BCP・DR

[更新日:2019年9月4日]

概要

データセンタの可用性(システムが正常に継続して動作すること)は、自然災害や紛争による物理的被害、またはそれらによる停電やネットワーク遮断の可能性など様々な不可抗力による影響を受ける可能性が常にあり、ひとつのデータセンタ内に構成されるシステムだけで100%の稼働率を保証することは非常に困難な状況です。

そこで、クライアントやエンドユーザが実際に外部より接続するサーバ、消失してはならないデータなど、システムを構成する中でも重要な部分を地理的に十分に距離の離れた複数個所のデータセンタに分散配置し、ある1箇所のデータセンタが完全に機能停止に陥った場合でもサービスが継続し、データの消失が発生しない設計を行う考え方が一般的となっています。

ここではBCP(事業継続計画; 災害などにより事業が停止した際に迅速的に復旧するために備える手順)の策定や、それらの過程で必要となるDR(災害復旧; 災害時のシステム障害からの回復)の考えに基づくシステム設計に役立つさくらのクラウドの機能をまとめ、その利用方法について解説します。

参考: 各サービスの設置拠点

さくらインターネットが提供する各サービスごとに利用可能な拠点が異なります。DRを目的に複数サービスに跨って地理的な分散を取った構成を行う場合はご注意ください。詳しい情報は各サービスのサイトを参照ください。

  東京 大阪 石狩
さくらのクラウド ×
さくらのVPS
※for Windowsは東京のみ
専用サーバ
※高火力は石狩のみ
×
ハウジング

リージョンとゾーン

さくらのクラウドをはじめ、さくらのVPSや専用サーバにおいては、お客様サーバが実際に動作する物理的な位置を指し示す「リージョン」と「ゾーン」のふたつの概念を持ちます。これらはサービスが提供する範囲内でお客様が自由に選択することが可能であり、地理的な冗長・分散を考慮した構成を設計する際に重要なポイントとなります。
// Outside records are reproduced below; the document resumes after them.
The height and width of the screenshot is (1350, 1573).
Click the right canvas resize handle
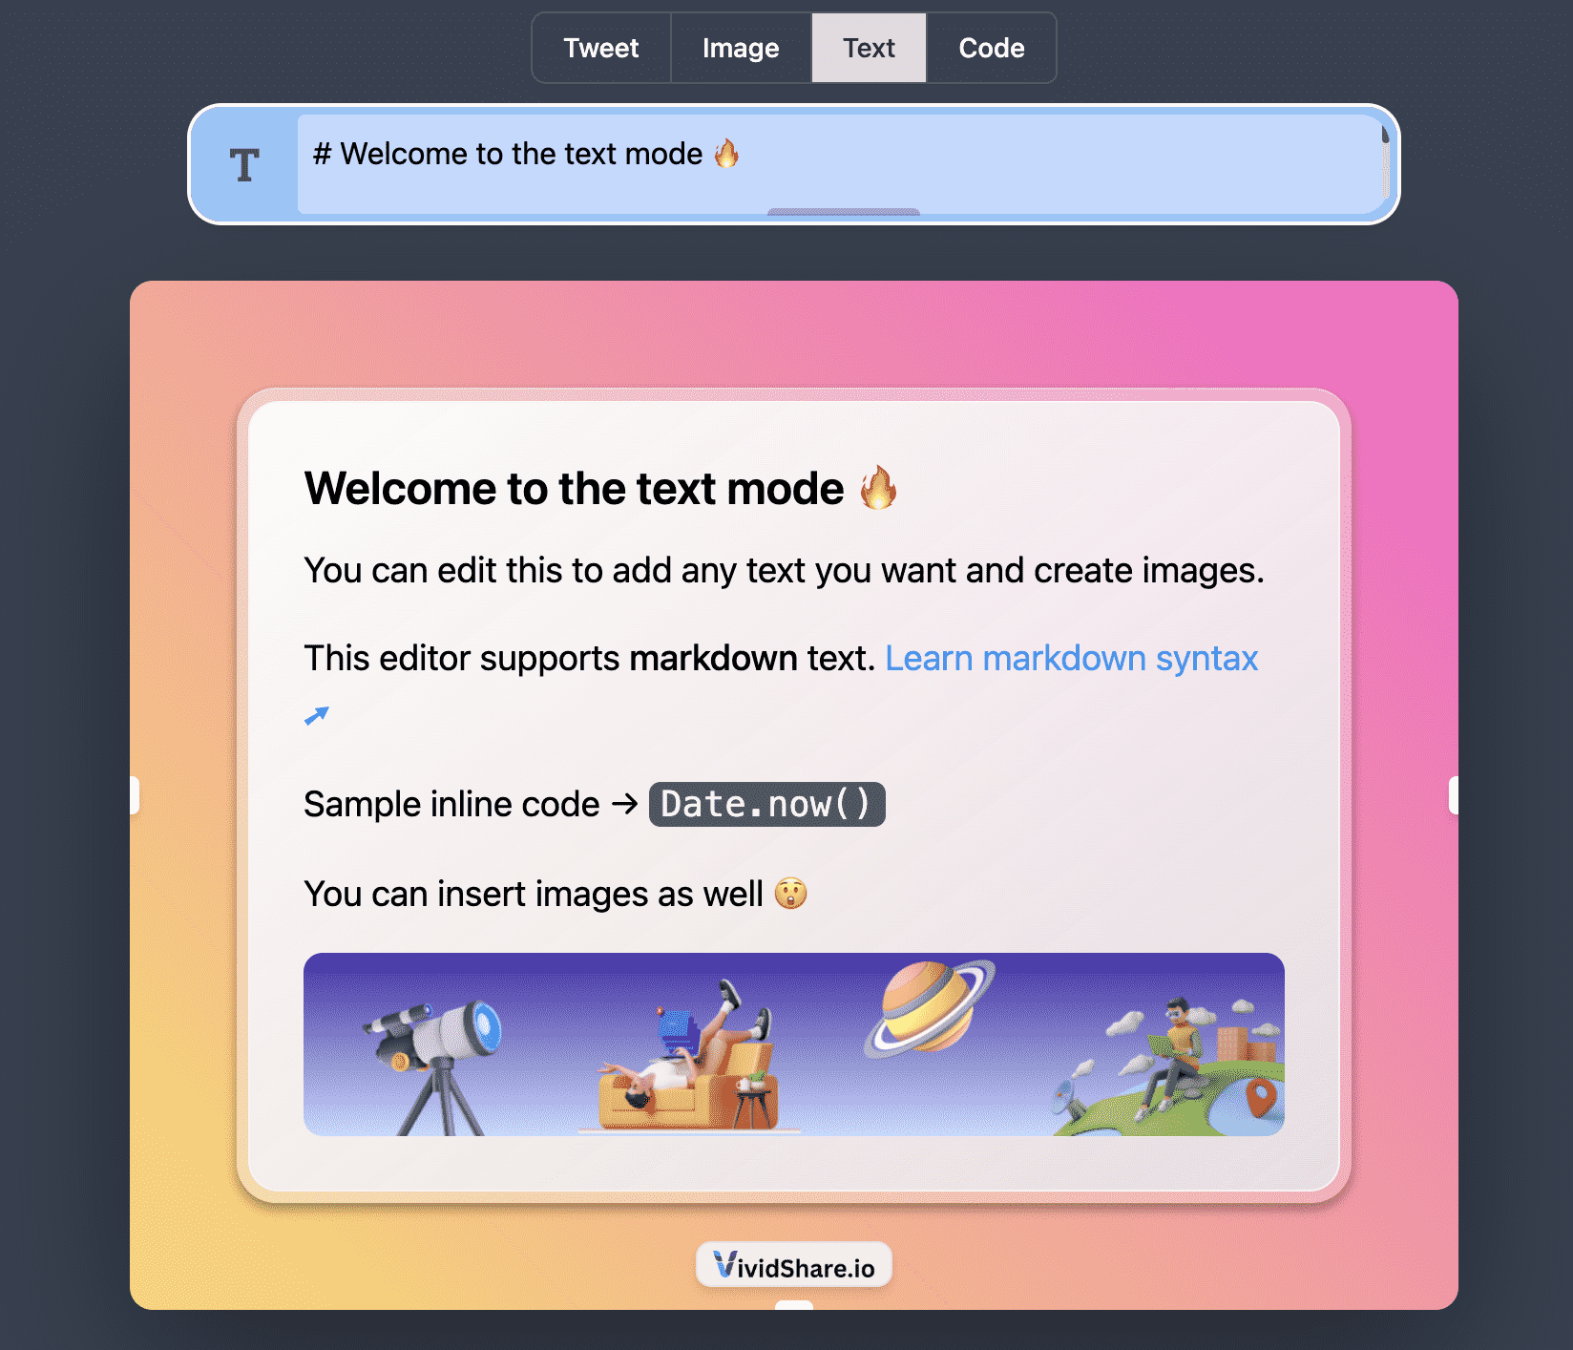(1453, 795)
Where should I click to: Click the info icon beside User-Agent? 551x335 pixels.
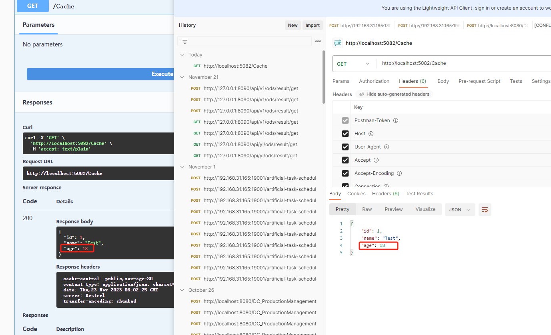coord(387,147)
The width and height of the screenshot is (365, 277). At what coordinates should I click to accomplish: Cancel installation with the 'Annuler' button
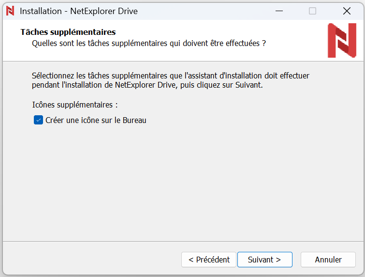pyautogui.click(x=328, y=260)
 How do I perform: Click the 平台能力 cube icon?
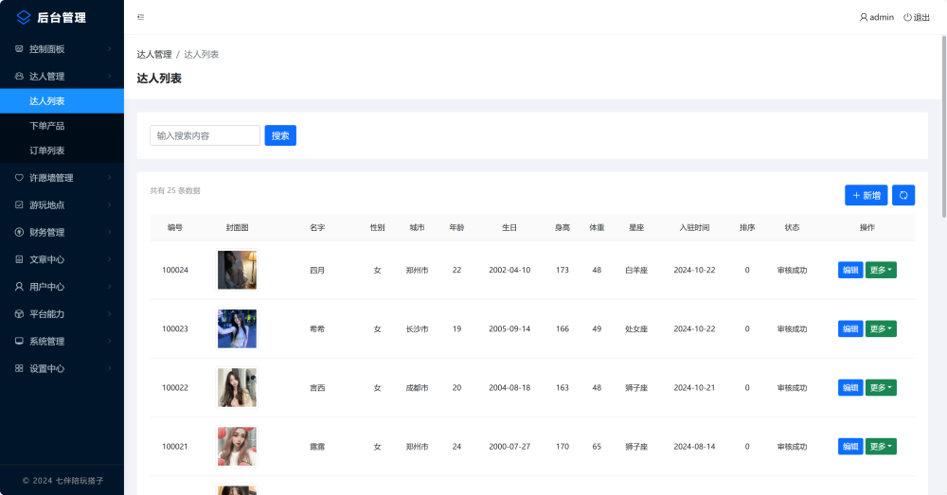[x=19, y=313]
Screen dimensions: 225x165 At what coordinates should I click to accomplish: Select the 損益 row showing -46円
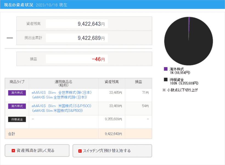tap(77, 59)
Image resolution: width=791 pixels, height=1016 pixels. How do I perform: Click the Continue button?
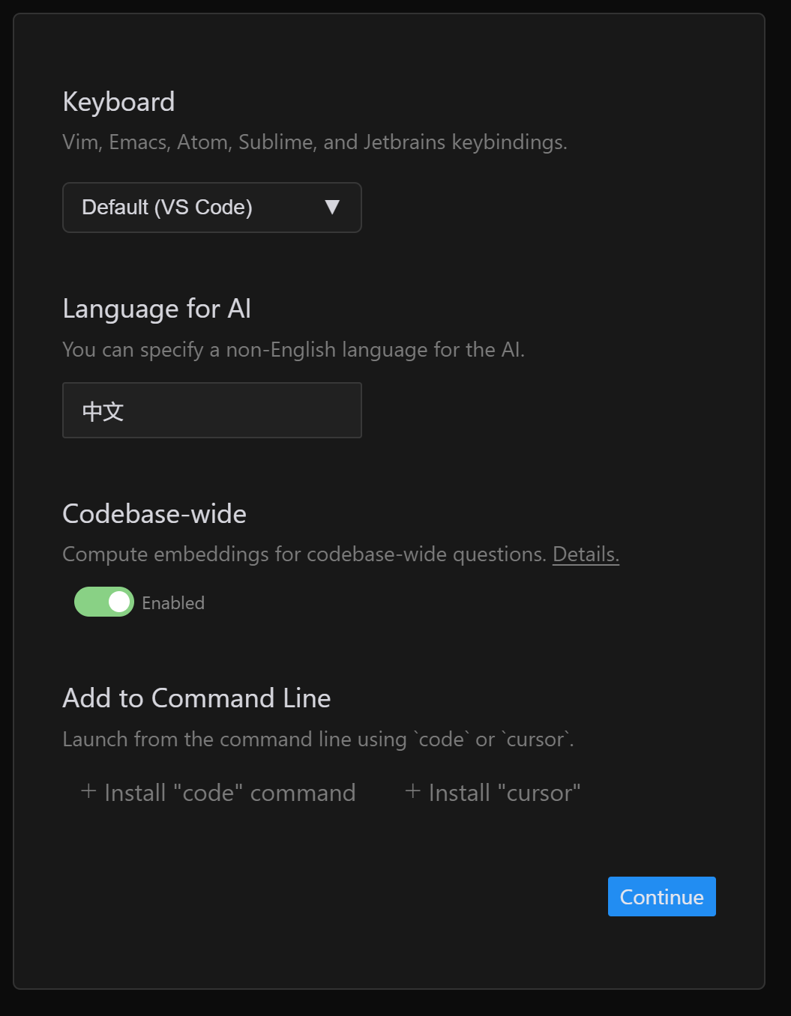[x=662, y=896]
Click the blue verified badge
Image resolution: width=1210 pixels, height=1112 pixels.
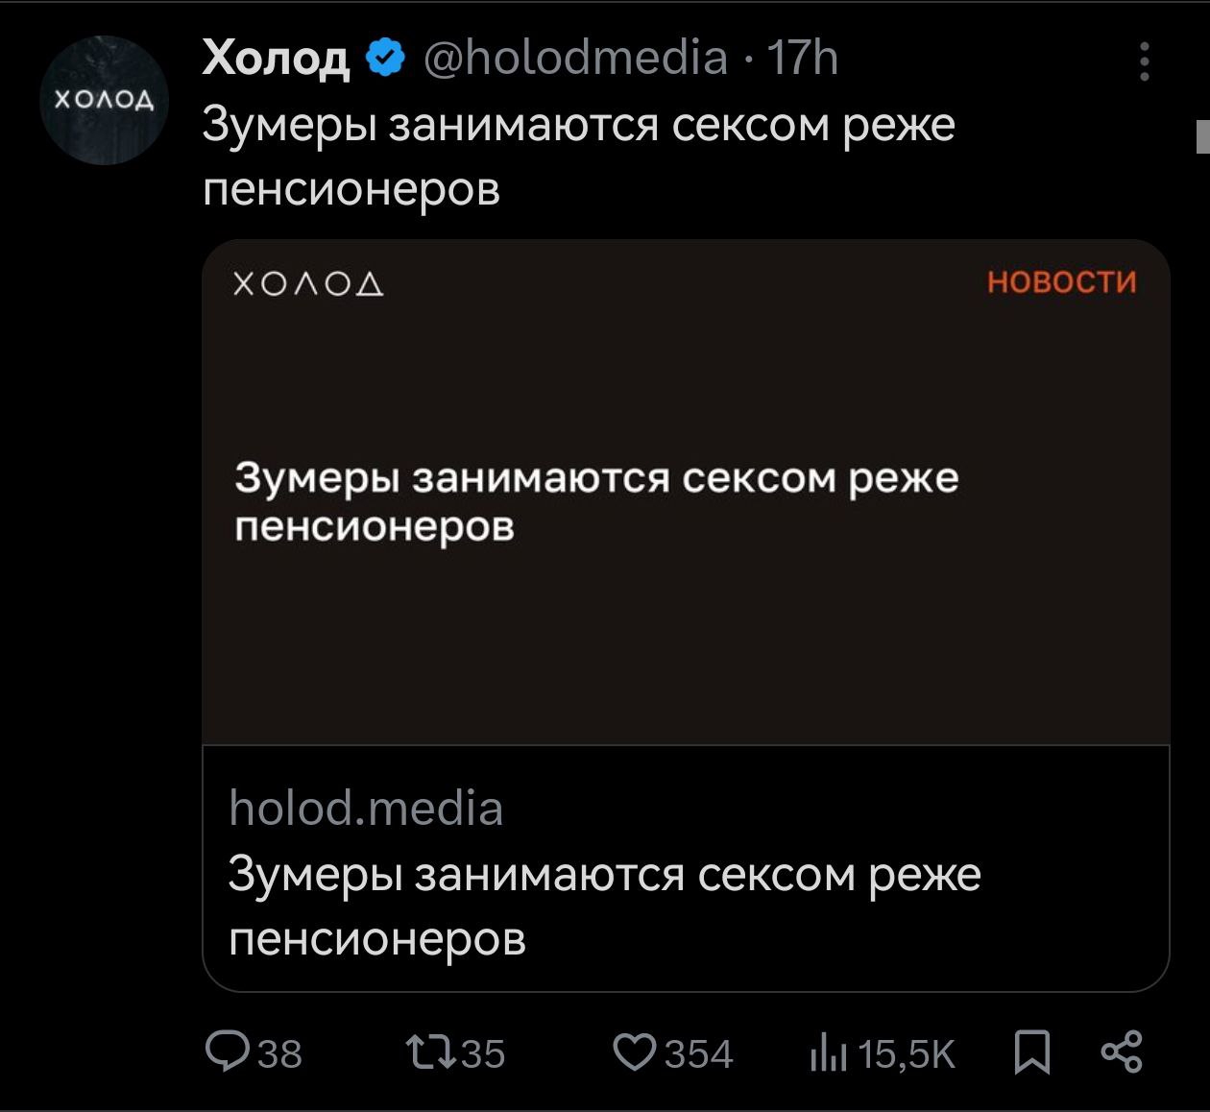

詳しくは リージョン・ゾーン のページを参照ください。

冗長化に便利なネットワーク機能

さくらのクラウド内のゾーンやさくらのVPS、専用サーバをL2接続する「ブリッジ」から、ハウジングサービスなどサービスを越えて相互接続が可能な「ハイブリッド接続」、さらには他社サービスである Amazon Web Service のネットワークと接続可能な「AWS接続」まで取り揃え、通常のサービス時における拠点・サービスに跨るシームレスな接続のみならず、大規模災害時のリソース保護にもご活用いただけます。

ブリッジ接続

複数のさくらのクラウドのリージョン、さくらのVPS、専用サーバをL2接続する仮想ネットワークです。各サービス内に設置されたローカルスイッチを相互接続し、プライベートネットワーク環境で相互に通信を行うことができます。詳しくは ブリッジ のページを参照ください。

ハイブリッド接続

さくらのクラウドをはじめ、さくらインターネットが提供する複数のサービス間をL2接続する仮想ネットワークです。クラウドで利用可能なリージョンを越えた地理分散が可能になり、DR・BPC対策としてより堅牢な構成を構築することが可能です。詳しくは ハイブリッド接続 のページを参照ください。

ローカルルータ

さくらのクラウドのスイッチや、さくらのVPS・さくらの専用サーバに接続されたローカルスイッチを、会員IDやクラウドアカウントを超えて相互にL3接続するアプライアンスです。詳しくは ローカルルータ のページを参照ください。

AWS接続オプション

Amazon Web Servicesが提供するAWS Cloudサービスへ直接接続するネットワークを提供するサービスです。これによりさくらのクラウド内の環境とお客様がAWS側に構築した環境を閉域網で安全に接続する事が可能になります。詳しくは AWS接続オプション のページを参照ください。

冗長化に便利なアプライアンス

冗長化構成を構築するにあたり、単純に同一構成のシステムを複数拠点に設置するのみでは解決しません。例えば

  • 障害が発生した際にそれを検知し、自動的に正常システムへ接続を切り替える
  • 異常発生に備えて定期的にバックアップを取得する

といった仕組みが必要となりますが、さくらのクラウドでは「アプライアンス」としてお客様側での面倒な設定作業が不要で必要な機能の追加が行える機能を提供しています。

GSLB

GSLBはGlobal Server Load Balancingの略で、複数リージョンに跨ったシステムなどをロードバランシングし、障害発生時に正常側へのアクセスのみに切り替えることが可能です。詳しくは GSLB のページを参照ください。

エンハンスドロードバランサ

HTTPまたはHTTPSの分散に特化したロードバランサです。ロードバランシング先のサーバはさくらのクラウドの他、 さくらのVPSさくらの専用サーバ など、さくらインターネットが提供する他サービスのサーバを設定可能です。GSLBと同様にロードバランシング先は定期的に疎通がチェックされ、ダウン判定されたサーバは自動的に分散先から除外されます。また、クライアント側の接続点となるエンハンスドロードバランサ自体が攻撃されダウンした場合に自動的にIPアドレスを変更する機能もあります。詳しくは エンハンスドロードバランサ のページを参照ください。

自動バックアップ

指定したディスクから定期的にアーカイブを取得します。バックアップは曜日ごとの指定や世代数を指定することが可能です。詳しくは バックアップ のページを参照ください。